If someone comes in with a vague feeling that they might have been assaulted, that something might have happened, I think my grandfather might have abused me, if there is no clear memory of the trauma, then we are not going to use PE because we certainly don’t want to implant a trauma memory. As we mentioned, the comorbidity with multiple life difficulties, financial difficulties, chronic health problems, relationship and family troubles, social isolation are so common in PTSD. And PE has been successful with patients who suffer from all of this. As we mentioned earlier, if another disorder is life threatening, then we need to decide if we need to pay attention to that first. If someone is suicidal to the point that they might be harming themselves, then we need to pay attention to that first to make sure they’re safe going through this. But if PTSD is primary, definitely PE should be initiated first because as we said PE reduces depression, anxiety, anger, guilt, shame, substance use as well as PTSD.

References

Foa, E., Hembree, E. A., Rothbaum, B. O., & Rauch, S. (2019). Prolonged exposure therapy for PTSD: Emotional processing of traumatic experiences – Therapist guide (2nd ed.). Oxford University Press, USA.

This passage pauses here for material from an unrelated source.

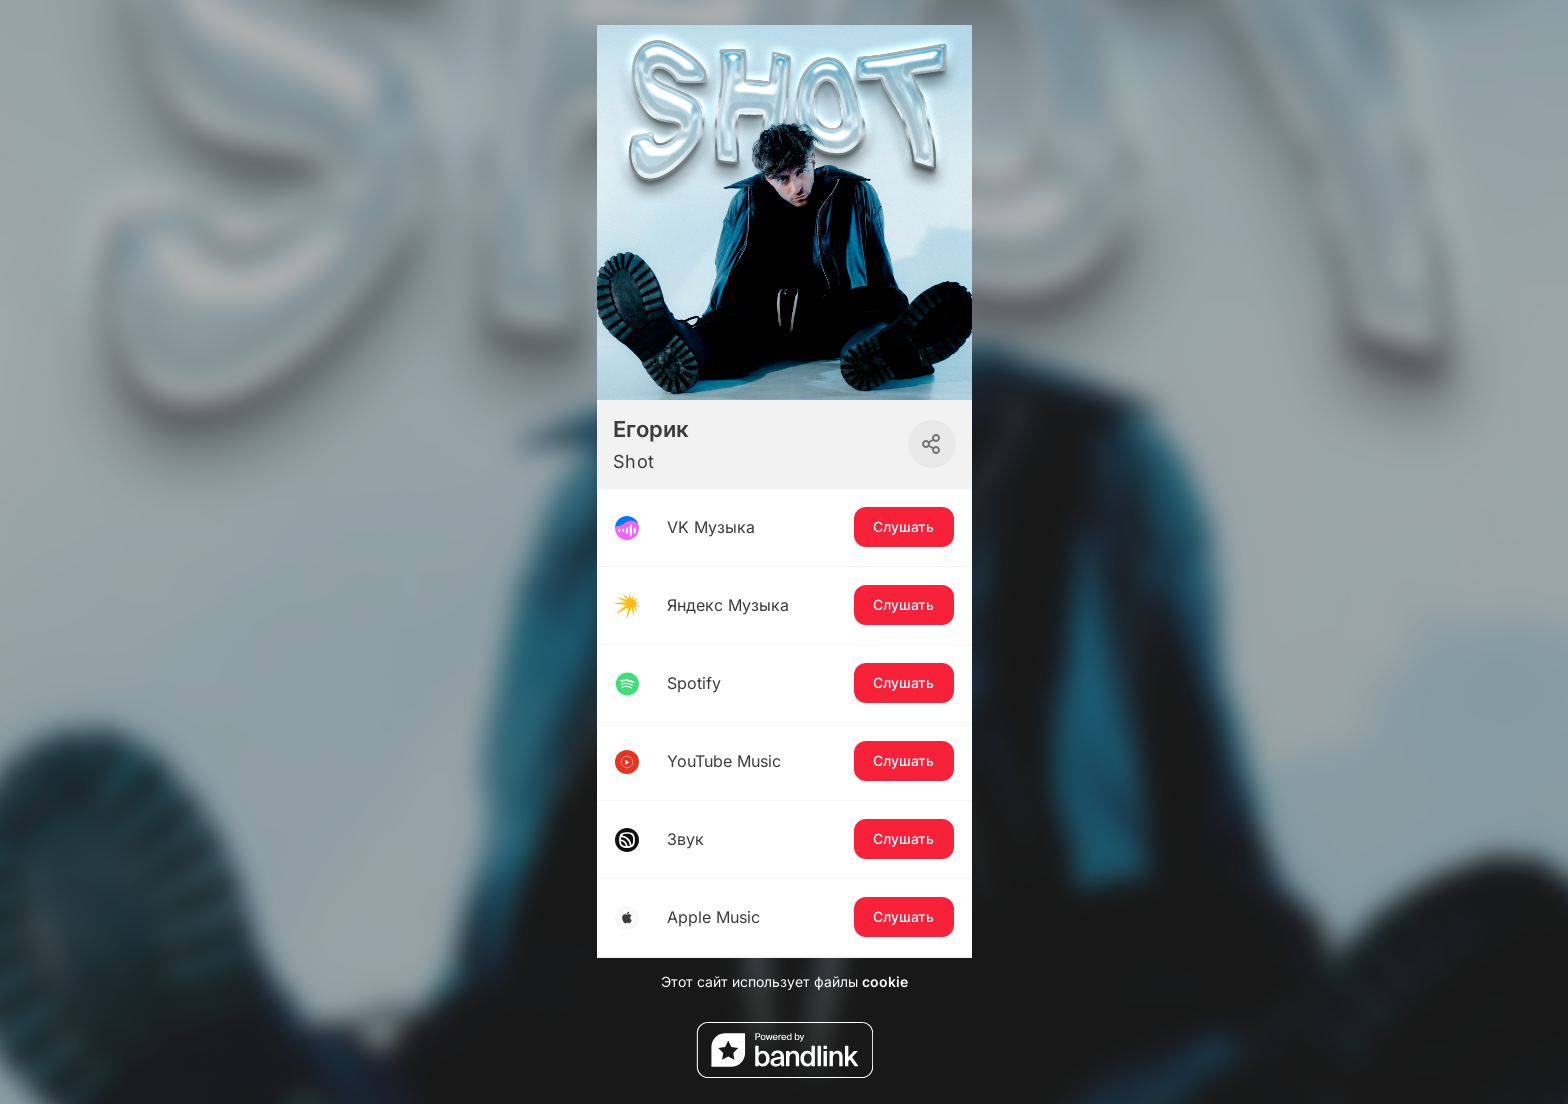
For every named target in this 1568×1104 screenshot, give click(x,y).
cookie (885, 981)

In conclusion, our key points from this video, we recommend measurement-based therapy. Measurement-based therapy for PTSD includes clinician-rated PTSD scales such as the CAPS-5 and self-report scales such as the PCL-5 and PHQ-9. These should be administered at a minimum at pre- and post-therapy and follow-up assessments but best practices include administering some measures about every other session to monitor progress.